Items for locating text and elements:
--*--
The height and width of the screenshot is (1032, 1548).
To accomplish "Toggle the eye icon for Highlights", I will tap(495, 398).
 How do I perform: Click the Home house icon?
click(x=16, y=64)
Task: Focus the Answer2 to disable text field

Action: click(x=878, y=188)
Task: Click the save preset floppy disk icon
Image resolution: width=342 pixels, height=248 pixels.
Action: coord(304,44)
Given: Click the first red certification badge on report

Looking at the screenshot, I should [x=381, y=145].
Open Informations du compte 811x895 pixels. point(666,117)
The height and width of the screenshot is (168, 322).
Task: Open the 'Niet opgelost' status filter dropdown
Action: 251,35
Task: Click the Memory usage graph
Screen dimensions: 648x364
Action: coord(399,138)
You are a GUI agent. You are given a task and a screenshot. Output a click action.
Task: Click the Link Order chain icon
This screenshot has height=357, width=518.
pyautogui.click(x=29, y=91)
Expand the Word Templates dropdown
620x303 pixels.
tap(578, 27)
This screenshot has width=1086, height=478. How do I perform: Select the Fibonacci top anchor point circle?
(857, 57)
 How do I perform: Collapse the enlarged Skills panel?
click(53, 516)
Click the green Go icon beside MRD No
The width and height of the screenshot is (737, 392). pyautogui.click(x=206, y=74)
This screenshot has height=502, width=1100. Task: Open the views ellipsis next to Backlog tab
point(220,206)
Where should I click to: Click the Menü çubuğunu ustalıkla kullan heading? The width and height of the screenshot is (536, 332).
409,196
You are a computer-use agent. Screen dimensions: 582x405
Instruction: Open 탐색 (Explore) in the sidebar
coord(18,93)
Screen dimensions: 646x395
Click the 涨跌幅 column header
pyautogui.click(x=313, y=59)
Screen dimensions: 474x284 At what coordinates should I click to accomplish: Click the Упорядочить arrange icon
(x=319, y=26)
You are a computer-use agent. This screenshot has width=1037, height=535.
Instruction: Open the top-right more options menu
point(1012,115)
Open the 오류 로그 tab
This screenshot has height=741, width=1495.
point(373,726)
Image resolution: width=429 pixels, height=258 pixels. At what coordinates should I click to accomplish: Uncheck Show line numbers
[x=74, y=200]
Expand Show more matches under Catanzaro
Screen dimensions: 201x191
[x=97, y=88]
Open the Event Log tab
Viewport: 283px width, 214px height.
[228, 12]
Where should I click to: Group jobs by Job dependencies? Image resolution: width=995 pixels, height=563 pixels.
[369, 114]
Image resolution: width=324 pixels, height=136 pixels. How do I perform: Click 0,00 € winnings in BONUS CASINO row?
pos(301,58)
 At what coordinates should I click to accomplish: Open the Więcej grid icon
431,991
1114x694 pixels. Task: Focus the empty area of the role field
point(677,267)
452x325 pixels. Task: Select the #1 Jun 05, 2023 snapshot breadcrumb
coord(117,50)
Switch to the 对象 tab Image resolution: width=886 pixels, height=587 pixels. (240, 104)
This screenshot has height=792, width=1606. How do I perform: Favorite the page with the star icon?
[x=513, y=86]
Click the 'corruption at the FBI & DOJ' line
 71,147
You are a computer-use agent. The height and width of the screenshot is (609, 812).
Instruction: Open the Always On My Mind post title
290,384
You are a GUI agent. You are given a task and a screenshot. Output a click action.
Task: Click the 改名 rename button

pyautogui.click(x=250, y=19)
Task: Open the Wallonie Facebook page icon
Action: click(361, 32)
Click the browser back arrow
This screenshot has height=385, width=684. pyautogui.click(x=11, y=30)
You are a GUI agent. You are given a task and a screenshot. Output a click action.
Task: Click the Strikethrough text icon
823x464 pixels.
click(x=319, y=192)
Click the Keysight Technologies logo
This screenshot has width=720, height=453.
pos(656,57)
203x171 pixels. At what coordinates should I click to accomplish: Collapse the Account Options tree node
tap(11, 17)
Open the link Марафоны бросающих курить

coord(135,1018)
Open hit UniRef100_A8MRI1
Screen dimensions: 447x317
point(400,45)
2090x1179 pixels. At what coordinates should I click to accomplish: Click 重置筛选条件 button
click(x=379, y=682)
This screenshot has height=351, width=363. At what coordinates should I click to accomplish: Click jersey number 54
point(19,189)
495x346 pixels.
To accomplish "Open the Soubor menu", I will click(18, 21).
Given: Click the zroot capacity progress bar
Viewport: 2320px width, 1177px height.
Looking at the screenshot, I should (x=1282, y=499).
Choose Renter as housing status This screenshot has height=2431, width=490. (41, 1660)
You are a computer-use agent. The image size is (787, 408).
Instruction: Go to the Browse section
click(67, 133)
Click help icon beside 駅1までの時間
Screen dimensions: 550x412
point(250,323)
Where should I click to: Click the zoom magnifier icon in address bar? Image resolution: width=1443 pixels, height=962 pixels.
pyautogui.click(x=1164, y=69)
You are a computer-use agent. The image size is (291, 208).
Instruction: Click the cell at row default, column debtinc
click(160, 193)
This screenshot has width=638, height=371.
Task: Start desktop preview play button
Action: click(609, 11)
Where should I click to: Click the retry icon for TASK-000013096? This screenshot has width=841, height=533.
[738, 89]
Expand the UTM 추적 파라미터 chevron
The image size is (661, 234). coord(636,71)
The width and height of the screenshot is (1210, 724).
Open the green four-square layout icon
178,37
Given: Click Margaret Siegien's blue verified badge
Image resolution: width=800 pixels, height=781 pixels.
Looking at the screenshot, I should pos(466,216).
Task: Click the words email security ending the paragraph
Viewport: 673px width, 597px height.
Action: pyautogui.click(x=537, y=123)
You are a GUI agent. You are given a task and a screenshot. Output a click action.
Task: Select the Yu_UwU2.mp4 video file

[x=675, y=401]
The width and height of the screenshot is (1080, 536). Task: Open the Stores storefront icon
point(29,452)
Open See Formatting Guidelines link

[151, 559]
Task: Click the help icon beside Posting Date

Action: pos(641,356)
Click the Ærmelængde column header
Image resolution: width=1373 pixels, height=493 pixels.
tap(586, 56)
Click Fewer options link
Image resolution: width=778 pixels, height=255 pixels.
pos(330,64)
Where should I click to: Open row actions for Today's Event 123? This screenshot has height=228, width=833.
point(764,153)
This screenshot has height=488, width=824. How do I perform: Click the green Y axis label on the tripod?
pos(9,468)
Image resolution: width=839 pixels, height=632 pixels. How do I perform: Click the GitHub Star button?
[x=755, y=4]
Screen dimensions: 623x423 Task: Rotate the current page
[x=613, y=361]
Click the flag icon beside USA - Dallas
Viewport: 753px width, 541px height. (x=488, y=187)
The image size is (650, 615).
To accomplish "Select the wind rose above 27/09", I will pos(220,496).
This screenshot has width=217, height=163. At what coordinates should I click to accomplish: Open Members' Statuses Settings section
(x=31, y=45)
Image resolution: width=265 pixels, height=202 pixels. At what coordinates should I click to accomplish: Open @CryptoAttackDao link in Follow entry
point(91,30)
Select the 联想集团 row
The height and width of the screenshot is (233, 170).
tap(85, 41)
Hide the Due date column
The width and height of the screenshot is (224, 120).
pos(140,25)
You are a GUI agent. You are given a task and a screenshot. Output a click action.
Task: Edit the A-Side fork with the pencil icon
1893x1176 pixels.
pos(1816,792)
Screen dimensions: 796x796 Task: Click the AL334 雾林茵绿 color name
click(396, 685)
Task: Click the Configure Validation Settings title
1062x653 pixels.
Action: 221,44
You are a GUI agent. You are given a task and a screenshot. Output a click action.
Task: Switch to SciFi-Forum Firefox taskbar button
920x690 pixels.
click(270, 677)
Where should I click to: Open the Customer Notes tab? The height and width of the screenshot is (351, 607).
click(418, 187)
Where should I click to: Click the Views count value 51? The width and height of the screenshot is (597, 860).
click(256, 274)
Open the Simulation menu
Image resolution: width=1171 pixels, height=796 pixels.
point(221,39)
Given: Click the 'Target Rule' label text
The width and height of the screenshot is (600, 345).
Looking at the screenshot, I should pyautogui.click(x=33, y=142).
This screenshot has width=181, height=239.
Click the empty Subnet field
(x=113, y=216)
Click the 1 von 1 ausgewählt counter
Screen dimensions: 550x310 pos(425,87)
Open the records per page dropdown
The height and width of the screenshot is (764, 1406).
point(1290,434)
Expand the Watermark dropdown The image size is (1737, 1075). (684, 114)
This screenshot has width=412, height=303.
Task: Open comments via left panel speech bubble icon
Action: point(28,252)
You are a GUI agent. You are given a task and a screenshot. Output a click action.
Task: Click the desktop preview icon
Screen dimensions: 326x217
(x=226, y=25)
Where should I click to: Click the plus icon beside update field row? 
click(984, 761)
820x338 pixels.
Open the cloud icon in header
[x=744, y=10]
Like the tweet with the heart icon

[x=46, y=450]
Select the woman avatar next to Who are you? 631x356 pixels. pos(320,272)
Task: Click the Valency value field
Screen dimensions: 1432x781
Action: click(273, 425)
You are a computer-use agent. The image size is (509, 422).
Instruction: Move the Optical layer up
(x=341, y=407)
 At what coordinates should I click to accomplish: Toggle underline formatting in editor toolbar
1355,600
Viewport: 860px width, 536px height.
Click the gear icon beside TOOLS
--*--
Stated problem >>
Copy the lines verbatim from the one containing "Image resolution: width=324" through the one containing "point(250,323)", including both of those lines.

Reply >>
Image resolution: width=324 pixels, height=136 pixels. How do I perform: Click 0,00 € winnings in BONUS CASINO row?
pos(301,58)
 At what coordinates should I click to accomplish: Open the Więcej grid icon
431,991
1114x694 pixels. Task: Focus the empty area of the role field
point(677,267)
452x325 pixels. Task: Select the #1 Jun 05, 2023 snapshot breadcrumb
coord(117,50)
Switch to the 对象 tab Image resolution: width=886 pixels, height=587 pixels. (240, 104)
This screenshot has height=792, width=1606. How do I perform: Favorite the page with the star icon?
[x=513, y=86]
Click the 'corruption at the FBI & DOJ' line
 71,147
You are a computer-use agent. The height and width of the screenshot is (609, 812).
Instruction: Open the Always On My Mind post title
290,384
You are a GUI agent. You are given a task and a screenshot. Output a click action.
Task: Click the 改名 rename button

pyautogui.click(x=250, y=19)
Task: Open the Wallonie Facebook page icon
Action: click(361, 32)
Click the browser back arrow
This screenshot has height=385, width=684. pyautogui.click(x=11, y=30)
You are a GUI agent. You are given a task and a screenshot. Output a click action.
Task: Click the Strikethrough text icon
823x464 pixels.
click(x=319, y=192)
Click the Keysight Technologies logo
This screenshot has width=720, height=453.
pos(656,57)
203x171 pixels. At what coordinates should I click to accomplish: Collapse the Account Options tree node
tap(11, 17)
Open the link Марафоны бросающих курить

coord(135,1018)
Open hit UniRef100_A8MRI1
Screen dimensions: 447x317
point(400,45)
2090x1179 pixels. At what coordinates should I click to accomplish: Click 重置筛选条件 button
click(x=379, y=682)
This screenshot has height=351, width=363. At what coordinates should I click to accomplish: Click jersey number 54
point(19,189)
495x346 pixels.
To accomplish "Open the Soubor menu", I will click(18, 21).
Given: Click the zroot capacity progress bar
Viewport: 2320px width, 1177px height.
Looking at the screenshot, I should (x=1282, y=499).
Choose Renter as housing status This screenshot has height=2431, width=490. (41, 1660)
You are a computer-use agent. The image size is (787, 408).
Instruction: Go to the Browse section
click(67, 133)
Click help icon beside 駅1までの時間
Screen dimensions: 550x412
point(250,323)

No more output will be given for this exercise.